El reciente discurso del gobernador durante la conmemoración del Día de la Libertad de Expresión dejó precisamente esa sensación. Su analogía sobre convertirnos en “drones de la verdad” para enfrentar “portaviones de la desinformación” buscó responder al ruido político y mediático generado tras la publicación de un reportaje del periódico estadouninidense Los AngelesTimes. Pero más allá de la metáfora, el mensaje abrió una discusión mucho más profundla sobre el papel del poder frente al periodismo crítico.

Porque el verdadero debate no está en si existen campañas de desinformación. Claro que existen. El problema aparece cuando desde el poder se empieza a sugerir que toda crítica incómoda forma parte de una operación mediática o de una narrativa construida para atacar políticamente.

Ahí es donde la libertad de expresión entra en terreno delicado.

En democracia, los gobiernos tienen derecho a defenderse públicamente, aclarar información o cuestionar investigaciones. Lo que no deberían hacer es instalar la idea de que quien cuestiona al poder necesariamente miente, manipula o conspira.

La historia mexicana demuestra que cuando el discurso oficial comienza a dividir entre “los que dicen la verdad” y “los que desinforman”, casi siempre terminan pagando el costo periodistas, medios independientes o voces críticas.

Y en Tamaulipas esa conversación tiene un peso todavía más sensible.

Durante años, ejercer el periodismo en el estado implicó trabajar bajo presiones criminales, silencios forzados, amenazas y autocensura. Muchos periodistas aprendieron que sobrevivir también era medir palabras, evitar temas o simplemente callar. Esa memoria sigue viva en el gremio y explica por qué cualquier discurso oficial sobre “verdad” y “mentira” genera inquietud.

Por eso resultó especialmente importante el pronunciamiento de la Red Estatal de Mujeres Periodistas. Mientras desde el poder se hablaba de combatir narrativas falsas, el colectivo recordó algo mucho más elemental: no puede existir libertad de expresión plena mientras periodistas sigan enfrentando violencia, impunidad y condiciones inseguras para informar.
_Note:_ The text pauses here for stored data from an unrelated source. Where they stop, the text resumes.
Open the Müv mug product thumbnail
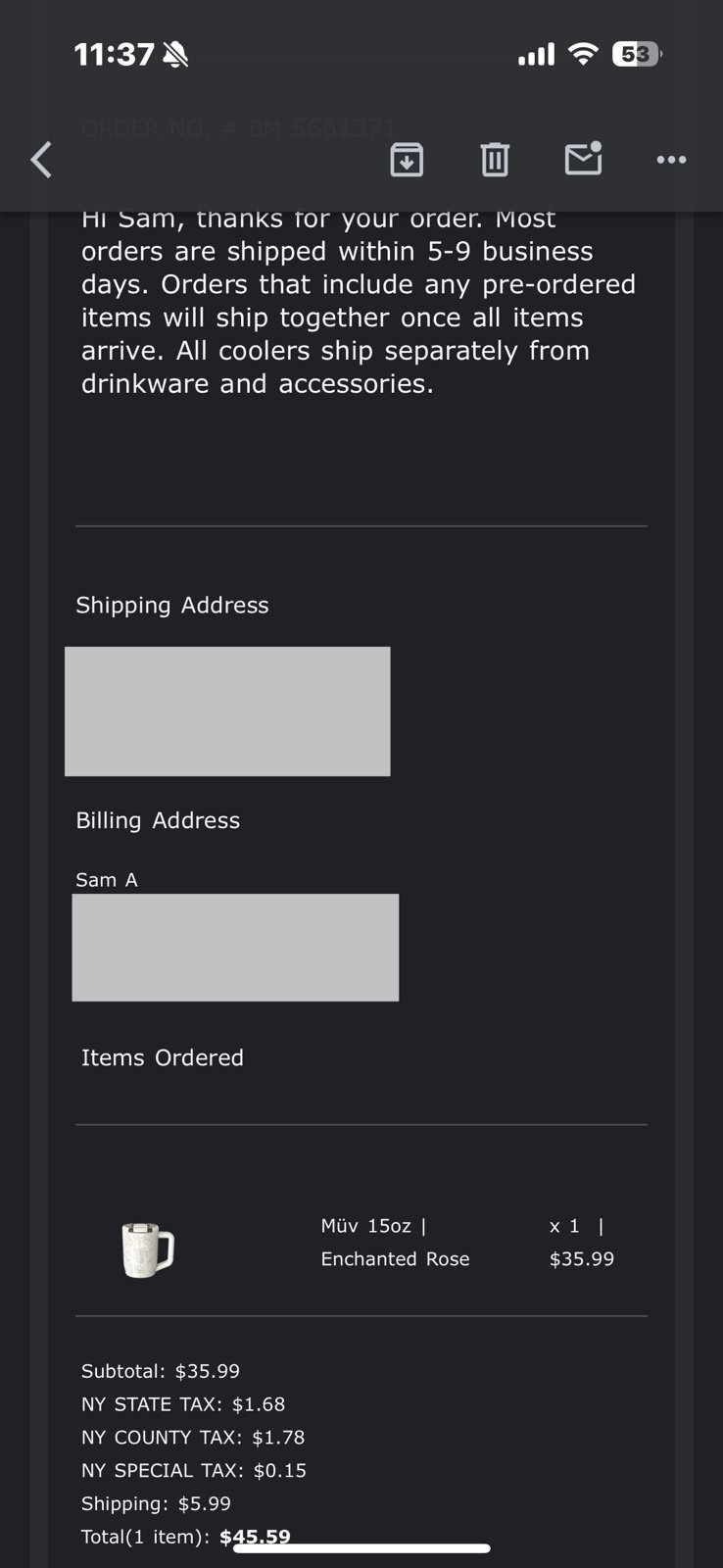723x1568 pixels. (x=148, y=1250)
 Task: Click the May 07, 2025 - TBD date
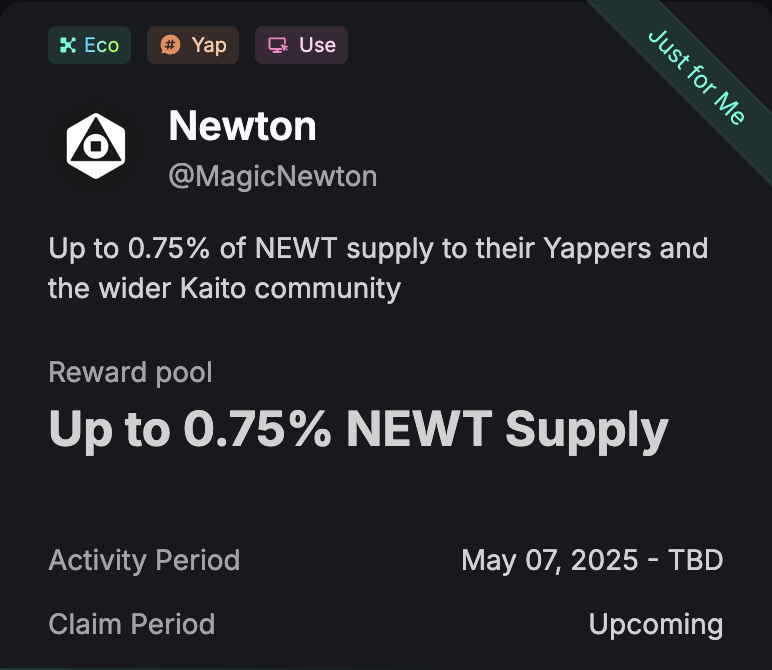pyautogui.click(x=592, y=560)
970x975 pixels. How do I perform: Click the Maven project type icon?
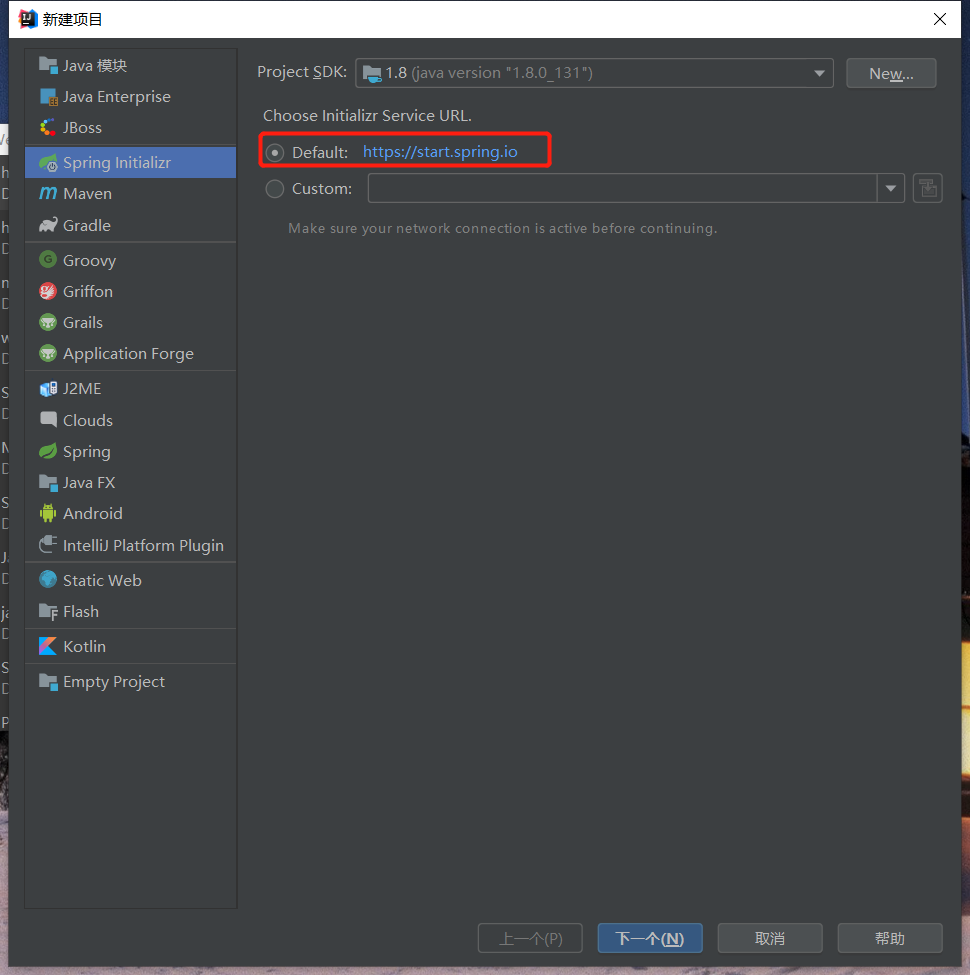click(48, 194)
Ese contraste retrata perfectamente la contradicción mexicana.

La discusión pública suele concentrarse en fake news, ataques digitales y guerras de narrativa, pero el problema estructural continúa siendo otro: periodistas asesinados, desaparecidos, desplazados o económicamente vulnerables.

México sigue apareciendo entre los países más peligrosos para ejercer el periodismo en América Latina, según organismos internacionales como Artículo 19 y ReporterosSin Fronteras. Y aunque los contextos cambian de estado en estado, el patrón suele repetirse: polarización política, presión institucional y creciente disputa por controlar el relato público.

En ese escenario, las redes sociales amplifican todo: información real, rumores, propaganda y manipulación. Eso obliga a medios y periodistas a ser más rigurosos que nunca. Pero también obliga al poder a tolerar más escrutinio, no menos.

Porque la libertad de expresión no existe para proteger discursos cómodos. Existe precisamente para garantizar el derecho a cuestionar, investigar y confrontar al poder.

Ese es el punto central que muchas veces se pierde en medio del ruido político.

Combatir la desinformación es legítimo. Lo peligroso comienza cuando el concepto se convierte en herramienta para desacreditar automáticamente investigaciones incómodas o voces críticas.

En democracias sólidas, el poder resiste preguntas. En democracias débiles, las preguntas empiezan a verse como amenazas.

Y ahí es donde cualquier sociedad debería empezar a preocuparse.